Pastoral lessees wary of CPLA changes

Neal Wallace
Pastoral lessees are uncertain what the impact will be of new public access provisions about to become law.
Reading Time: 2 minutes

High Country Accord chair Philip Todhunter says while there have been some subtle changes to the access provision, he says there is still much that is uncertain about how it will be implemented.

Pastoral lessees are uncertain what the impact will be of new public access provisions about to become law.

The Crown Pastoral Lands Act (CPLA) is before Parliament’s Committee of the Whole, but while there have been some late changes to new public access rules, pastoral lease leaders say they are nervous how they will work in practice.

A Land Information NZ (LINZ) spokesperson says changes to the public access provision were made in response to public submissions to the Select Committee considering the Bill.

Those provisions were subsequently amended as having a negative impact on leaseholder’s property rights.

The Bill is still being scrutinised but is expected to become law within the next couple of months.

Changes to the CPLA, which farmers say fundamentally changes the relationship between lessees and the Crown, include an ability for public access to be renegotiated when a pastoral lease is either sold or ownership is transferred.

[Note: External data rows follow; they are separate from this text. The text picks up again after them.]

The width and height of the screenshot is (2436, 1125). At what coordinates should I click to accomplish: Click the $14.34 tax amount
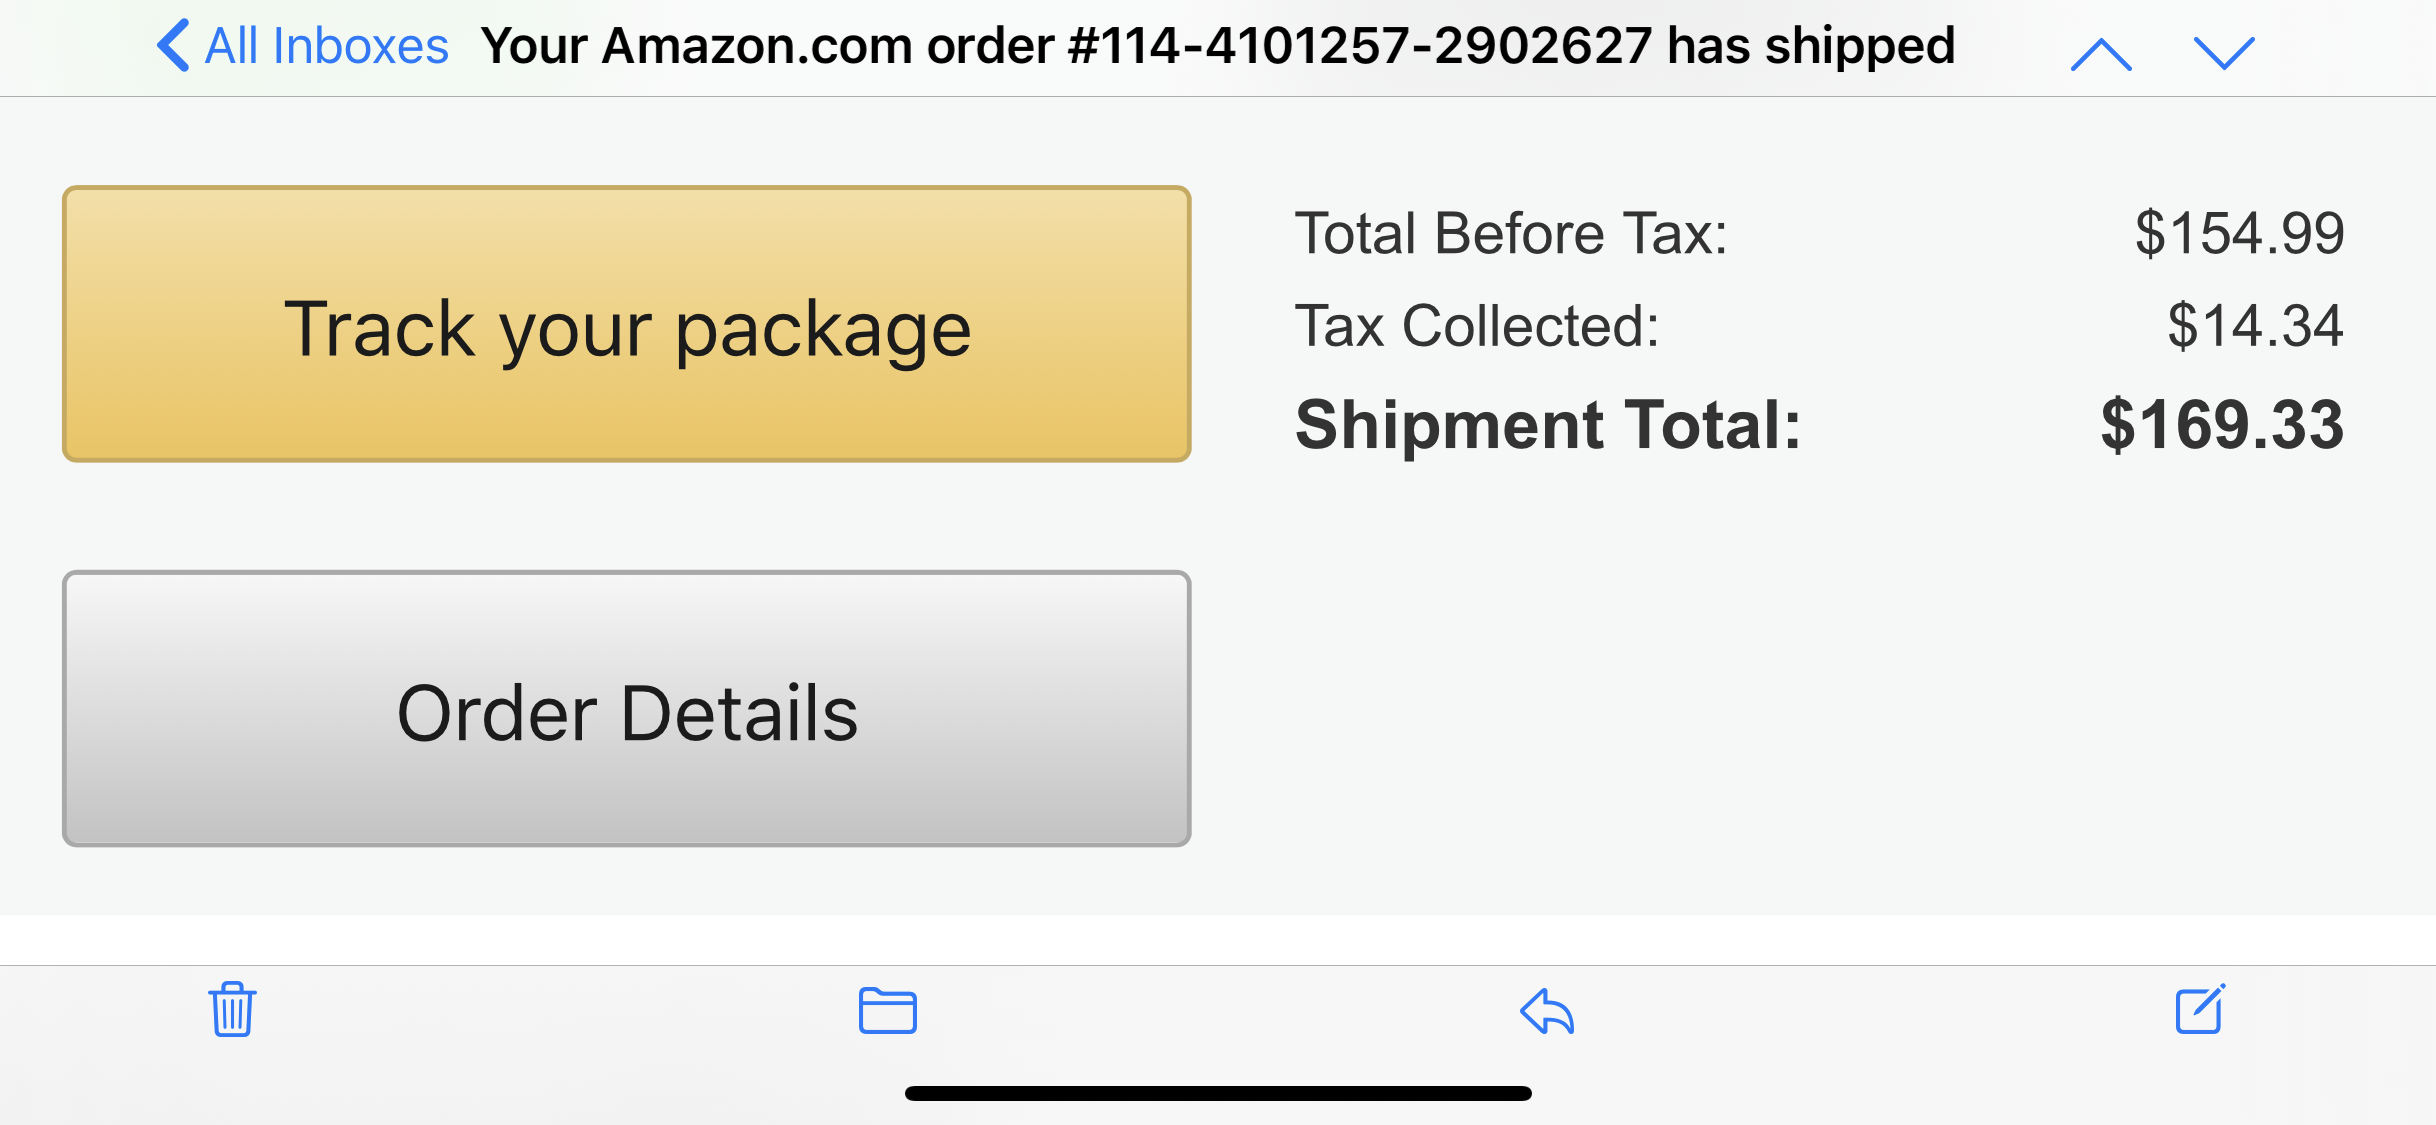(2255, 326)
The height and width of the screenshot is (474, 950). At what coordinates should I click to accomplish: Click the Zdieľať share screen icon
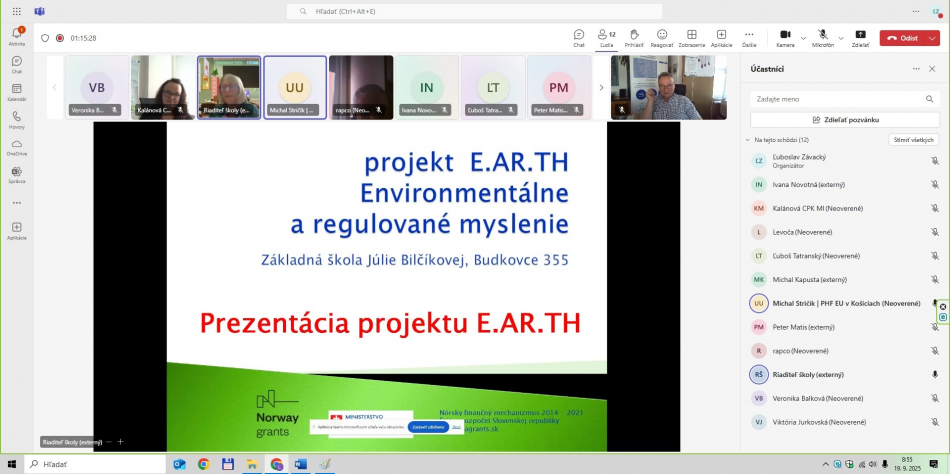point(860,37)
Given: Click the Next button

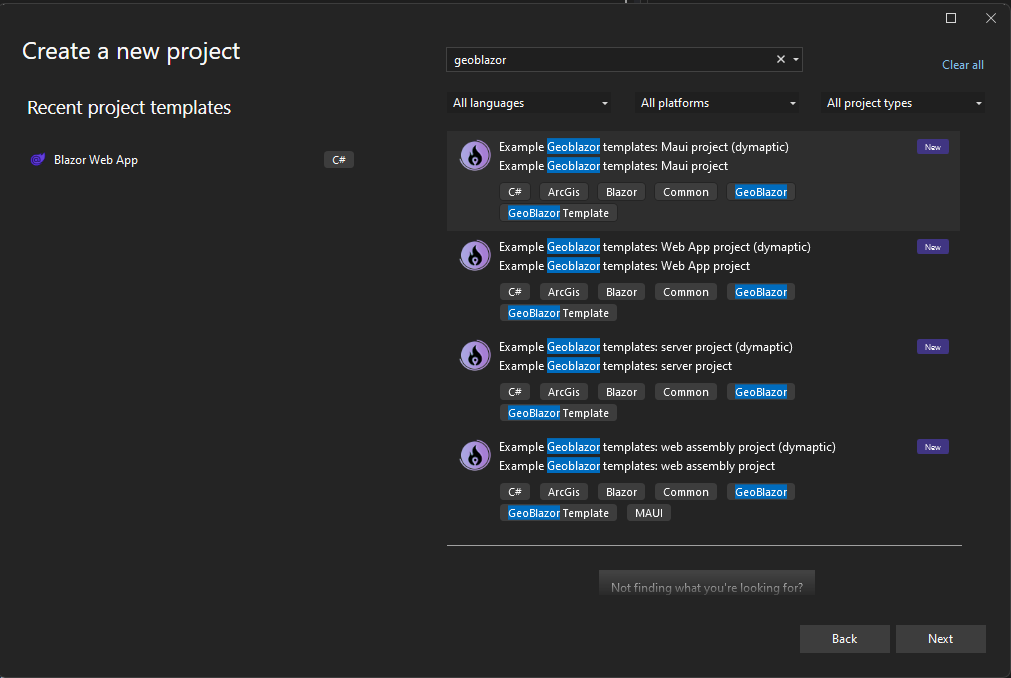Looking at the screenshot, I should coord(940,638).
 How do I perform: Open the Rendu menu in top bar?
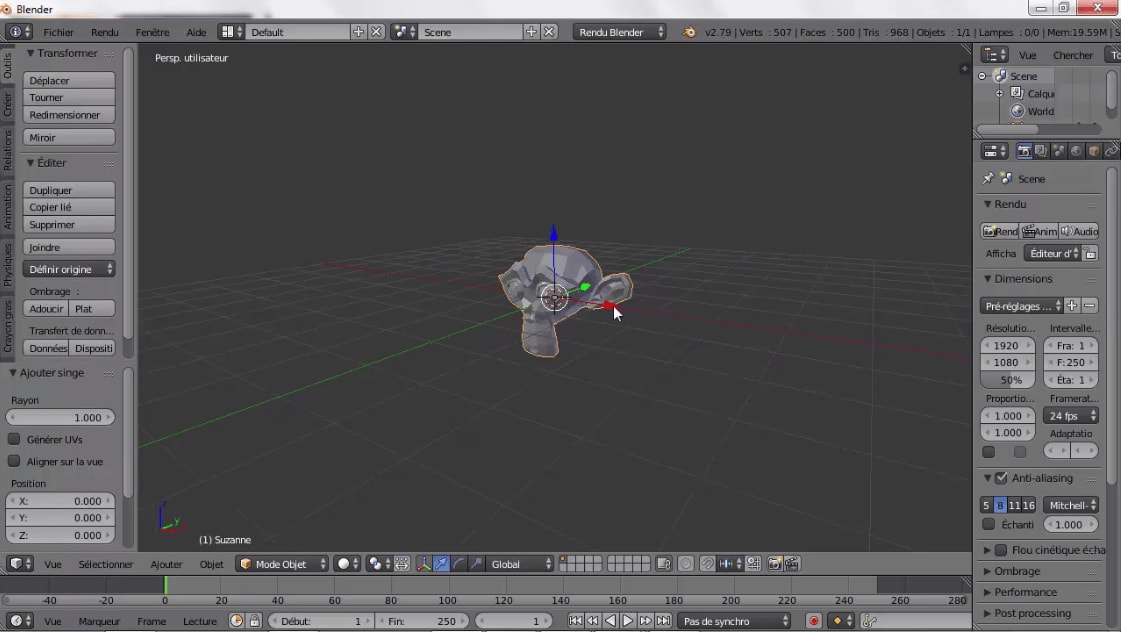click(x=104, y=31)
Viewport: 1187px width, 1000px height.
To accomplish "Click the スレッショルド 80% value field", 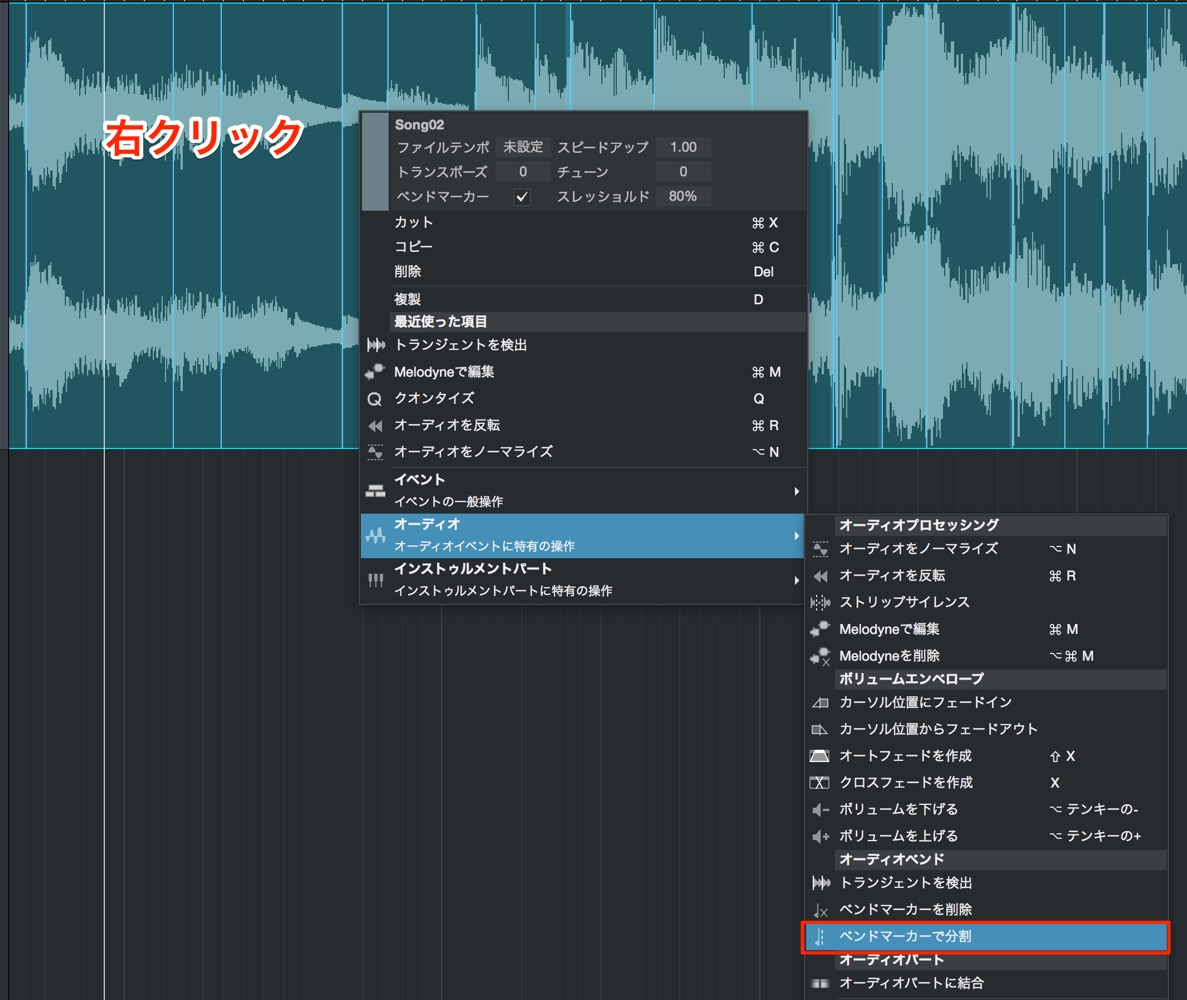I will tap(683, 196).
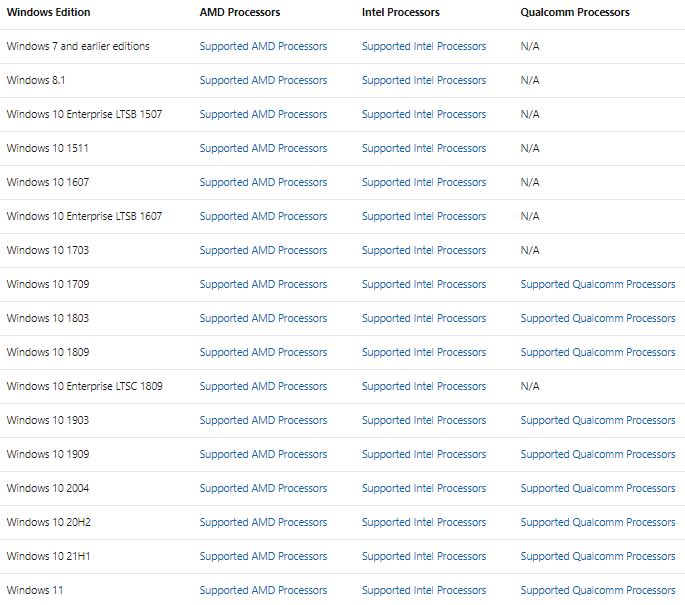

High Country Accord chair Philip Todhunter says while there have been some subtle changes to the access provision, he says there is still much that is uncertain about how it will be implemented.

He said public submissions and complaints about access will be collated against each pastoral lease and then considered by the Commissioner of Crown Lands (CCL) when ownership of that lease is processed.

He said how the CCL will assess and process those requests is unknown, especially when there could be unintended consequences, such as interrupting livestock management and farming activities.

The additional consideration of increasing access could also delay or impact the process of selling or transferring a lease.

“It’s potentially a can of worms how the commissioner will go about that process,” Todhunter said.

He believes access is not an issue on a vast number of properties, although he notes many groups want access to enjoy developments by lessees such as tracks and huts.

He also notes the public estate has expanded exponentially, much of which borders pastoral leases.

He said changes to the CPLA will create a heavier bureaucratic process requiring more insight from the CCL, but it also changes the status of the relationship between landlord and lessee.

Leasehold land is not public land because lessees have a 33-year lease with a perpetual right of renewal.

Lessees also have the right to pasturage and quiet enjoyment and Todhunter said the new Act replaces the existing role of lessees in managing the land with bureaucracy.

“The commissioner says (changes are) all about conservation and looking after the environment, but the people looking after the environment and doing the conservation are the lessees,” he said.

A LINZ spokesperson says the Bill will require the CCL, when assessing whether to consent to the transfer or subleasing of a pastoral lease, to consider whether past requests for public access over the land have been unreasonably refused by the current leaseholder.  

“If the commissioner decides this has been the case, they could make the transfer of the lease subject to the condition that the new lessees must enter into a negotiation process with the CCL, with the intention that access requests will not be unreasonably refused after the transfer.

“The provision is intended to strike a balance between promoting reasonable access onto Crown pastoral lease land, while also respecting leaseholders’ property rights.”

A standard or directive detailing how this will be done in consultation with leaseholders, iwi, other interest groups.